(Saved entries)
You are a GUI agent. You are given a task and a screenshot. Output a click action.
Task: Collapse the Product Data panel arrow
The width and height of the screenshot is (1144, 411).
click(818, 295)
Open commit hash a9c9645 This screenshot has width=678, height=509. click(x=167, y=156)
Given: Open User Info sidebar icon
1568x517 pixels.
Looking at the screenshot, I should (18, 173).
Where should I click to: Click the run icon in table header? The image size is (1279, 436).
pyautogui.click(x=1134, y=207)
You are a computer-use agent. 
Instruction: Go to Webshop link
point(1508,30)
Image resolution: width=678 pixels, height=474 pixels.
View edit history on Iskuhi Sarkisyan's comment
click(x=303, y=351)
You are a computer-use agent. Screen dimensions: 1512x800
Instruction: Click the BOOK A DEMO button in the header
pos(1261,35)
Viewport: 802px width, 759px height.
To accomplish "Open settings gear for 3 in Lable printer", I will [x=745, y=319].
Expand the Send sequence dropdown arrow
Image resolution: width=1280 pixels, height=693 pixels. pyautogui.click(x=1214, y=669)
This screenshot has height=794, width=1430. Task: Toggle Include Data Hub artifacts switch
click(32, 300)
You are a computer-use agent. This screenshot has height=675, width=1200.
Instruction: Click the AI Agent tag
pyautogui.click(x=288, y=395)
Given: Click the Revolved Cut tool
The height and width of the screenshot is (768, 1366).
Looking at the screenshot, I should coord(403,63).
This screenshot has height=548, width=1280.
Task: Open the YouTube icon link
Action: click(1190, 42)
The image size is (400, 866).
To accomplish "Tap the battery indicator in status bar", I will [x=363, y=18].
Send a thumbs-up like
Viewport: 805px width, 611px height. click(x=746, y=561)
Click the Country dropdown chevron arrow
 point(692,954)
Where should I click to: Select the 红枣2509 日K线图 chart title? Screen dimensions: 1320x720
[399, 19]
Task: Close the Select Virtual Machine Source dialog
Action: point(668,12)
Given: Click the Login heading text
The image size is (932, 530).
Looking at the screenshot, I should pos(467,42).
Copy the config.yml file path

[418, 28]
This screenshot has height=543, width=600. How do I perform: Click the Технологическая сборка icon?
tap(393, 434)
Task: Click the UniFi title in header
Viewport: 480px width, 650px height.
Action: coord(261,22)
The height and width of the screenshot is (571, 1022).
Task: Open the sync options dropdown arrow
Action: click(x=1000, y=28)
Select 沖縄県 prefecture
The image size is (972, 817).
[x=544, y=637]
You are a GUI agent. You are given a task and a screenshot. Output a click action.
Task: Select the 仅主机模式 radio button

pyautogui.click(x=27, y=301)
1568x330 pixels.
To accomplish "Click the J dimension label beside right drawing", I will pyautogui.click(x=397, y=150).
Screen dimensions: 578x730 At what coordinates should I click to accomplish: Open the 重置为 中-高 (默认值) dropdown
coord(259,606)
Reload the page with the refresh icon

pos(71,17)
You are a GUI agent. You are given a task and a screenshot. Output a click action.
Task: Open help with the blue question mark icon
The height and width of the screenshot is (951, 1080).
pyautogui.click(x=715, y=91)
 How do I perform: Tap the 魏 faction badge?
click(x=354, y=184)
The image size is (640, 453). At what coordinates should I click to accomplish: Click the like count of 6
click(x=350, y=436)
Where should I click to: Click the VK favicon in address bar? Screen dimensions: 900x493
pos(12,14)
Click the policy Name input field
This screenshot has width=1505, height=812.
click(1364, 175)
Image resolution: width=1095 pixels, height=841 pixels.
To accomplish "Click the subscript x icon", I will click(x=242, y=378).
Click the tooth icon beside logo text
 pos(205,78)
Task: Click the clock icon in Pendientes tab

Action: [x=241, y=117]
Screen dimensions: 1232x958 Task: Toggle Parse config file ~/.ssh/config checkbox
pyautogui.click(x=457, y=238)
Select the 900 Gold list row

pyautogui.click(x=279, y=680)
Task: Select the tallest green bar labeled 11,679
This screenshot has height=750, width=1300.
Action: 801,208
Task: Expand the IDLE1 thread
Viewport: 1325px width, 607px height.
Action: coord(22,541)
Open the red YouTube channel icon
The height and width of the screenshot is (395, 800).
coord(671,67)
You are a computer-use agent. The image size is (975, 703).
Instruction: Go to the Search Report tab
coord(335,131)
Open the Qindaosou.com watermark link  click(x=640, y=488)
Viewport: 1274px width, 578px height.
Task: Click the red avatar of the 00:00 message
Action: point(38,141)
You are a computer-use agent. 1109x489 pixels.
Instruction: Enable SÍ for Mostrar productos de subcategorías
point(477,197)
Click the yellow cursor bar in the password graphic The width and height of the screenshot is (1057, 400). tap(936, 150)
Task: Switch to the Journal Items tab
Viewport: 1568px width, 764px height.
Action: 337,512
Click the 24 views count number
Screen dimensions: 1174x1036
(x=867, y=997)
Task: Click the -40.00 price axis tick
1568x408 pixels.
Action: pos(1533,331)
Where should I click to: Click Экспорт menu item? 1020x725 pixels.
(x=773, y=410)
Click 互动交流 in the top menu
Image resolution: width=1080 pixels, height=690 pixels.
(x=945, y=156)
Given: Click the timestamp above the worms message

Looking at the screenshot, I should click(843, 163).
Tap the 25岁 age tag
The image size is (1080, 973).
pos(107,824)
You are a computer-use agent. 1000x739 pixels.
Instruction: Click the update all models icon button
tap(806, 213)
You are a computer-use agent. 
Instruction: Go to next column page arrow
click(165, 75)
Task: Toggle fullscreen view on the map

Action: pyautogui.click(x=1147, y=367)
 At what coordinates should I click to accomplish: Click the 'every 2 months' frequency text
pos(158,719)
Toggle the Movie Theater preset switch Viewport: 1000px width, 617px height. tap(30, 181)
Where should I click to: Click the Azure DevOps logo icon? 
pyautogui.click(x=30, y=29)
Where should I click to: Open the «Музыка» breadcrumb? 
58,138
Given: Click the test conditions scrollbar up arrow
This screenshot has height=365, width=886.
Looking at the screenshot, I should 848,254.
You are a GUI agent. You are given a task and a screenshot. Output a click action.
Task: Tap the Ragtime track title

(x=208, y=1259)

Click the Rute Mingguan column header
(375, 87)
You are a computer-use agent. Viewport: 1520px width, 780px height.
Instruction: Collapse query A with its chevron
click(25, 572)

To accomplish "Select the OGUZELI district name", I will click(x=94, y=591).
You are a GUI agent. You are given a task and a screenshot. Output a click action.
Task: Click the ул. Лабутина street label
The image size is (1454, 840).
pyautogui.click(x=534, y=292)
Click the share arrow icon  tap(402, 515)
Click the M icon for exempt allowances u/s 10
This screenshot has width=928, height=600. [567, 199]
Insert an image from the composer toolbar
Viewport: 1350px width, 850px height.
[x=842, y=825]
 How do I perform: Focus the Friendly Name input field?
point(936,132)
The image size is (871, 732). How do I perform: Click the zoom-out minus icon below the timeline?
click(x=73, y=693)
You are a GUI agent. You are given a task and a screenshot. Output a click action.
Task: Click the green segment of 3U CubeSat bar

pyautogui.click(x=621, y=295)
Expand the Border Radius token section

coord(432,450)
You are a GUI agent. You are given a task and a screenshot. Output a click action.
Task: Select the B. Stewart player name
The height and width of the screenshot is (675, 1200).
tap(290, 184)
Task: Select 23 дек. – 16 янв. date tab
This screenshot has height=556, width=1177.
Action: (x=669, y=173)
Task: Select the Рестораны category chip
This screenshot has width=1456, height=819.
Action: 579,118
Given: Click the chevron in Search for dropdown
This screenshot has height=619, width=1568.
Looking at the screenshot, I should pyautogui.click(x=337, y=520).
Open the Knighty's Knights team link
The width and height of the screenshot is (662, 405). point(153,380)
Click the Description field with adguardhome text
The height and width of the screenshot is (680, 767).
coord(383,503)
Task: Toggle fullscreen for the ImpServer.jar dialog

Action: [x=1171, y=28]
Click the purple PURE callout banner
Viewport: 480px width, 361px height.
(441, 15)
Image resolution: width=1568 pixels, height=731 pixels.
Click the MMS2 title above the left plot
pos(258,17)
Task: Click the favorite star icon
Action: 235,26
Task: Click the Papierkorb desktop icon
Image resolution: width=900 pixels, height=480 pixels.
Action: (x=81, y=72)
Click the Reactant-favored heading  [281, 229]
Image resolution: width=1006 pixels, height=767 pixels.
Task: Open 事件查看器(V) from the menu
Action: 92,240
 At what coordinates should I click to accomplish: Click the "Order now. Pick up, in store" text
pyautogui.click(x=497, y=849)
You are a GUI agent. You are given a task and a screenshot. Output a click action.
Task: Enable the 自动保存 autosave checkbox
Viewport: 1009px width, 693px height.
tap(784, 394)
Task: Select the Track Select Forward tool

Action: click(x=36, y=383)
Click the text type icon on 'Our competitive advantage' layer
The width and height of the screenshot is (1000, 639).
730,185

Exercise prompt:
Please retype the top of the data exactly, down to and including the line that holds "Given: Click the Revolved Cut tool", and nothing further.

Output for this task:
You are a GUI agent. You are given a task and a screenshot. Output a click action.
Task: Collapse the Product Data panel arrow
The width and height of the screenshot is (1144, 411).
click(818, 295)
Open commit hash a9c9645 This screenshot has width=678, height=509. click(x=167, y=156)
Given: Open User Info sidebar icon
1568x517 pixels.
Looking at the screenshot, I should (18, 173).
Where should I click to: Click the run icon in table header? The image size is (1279, 436).
pyautogui.click(x=1134, y=207)
You are a computer-use agent. 
Instruction: Go to Webshop link
point(1508,30)
Image resolution: width=678 pixels, height=474 pixels.
View edit history on Iskuhi Sarkisyan's comment
click(x=303, y=351)
You are a computer-use agent. Screen dimensions: 1512x800
Instruction: Click the BOOK A DEMO button in the header
pos(1261,35)
Viewport: 802px width, 759px height.
To accomplish "Open settings gear for 3 in Lable printer", I will [x=745, y=319].
Expand the Send sequence dropdown arrow
Image resolution: width=1280 pixels, height=693 pixels. pyautogui.click(x=1214, y=669)
This screenshot has height=794, width=1430. Task: Toggle Include Data Hub artifacts switch
click(32, 300)
You are a computer-use agent. This screenshot has height=675, width=1200.
Instruction: Click the AI Agent tag
pyautogui.click(x=288, y=395)
Given: Click the Revolved Cut tool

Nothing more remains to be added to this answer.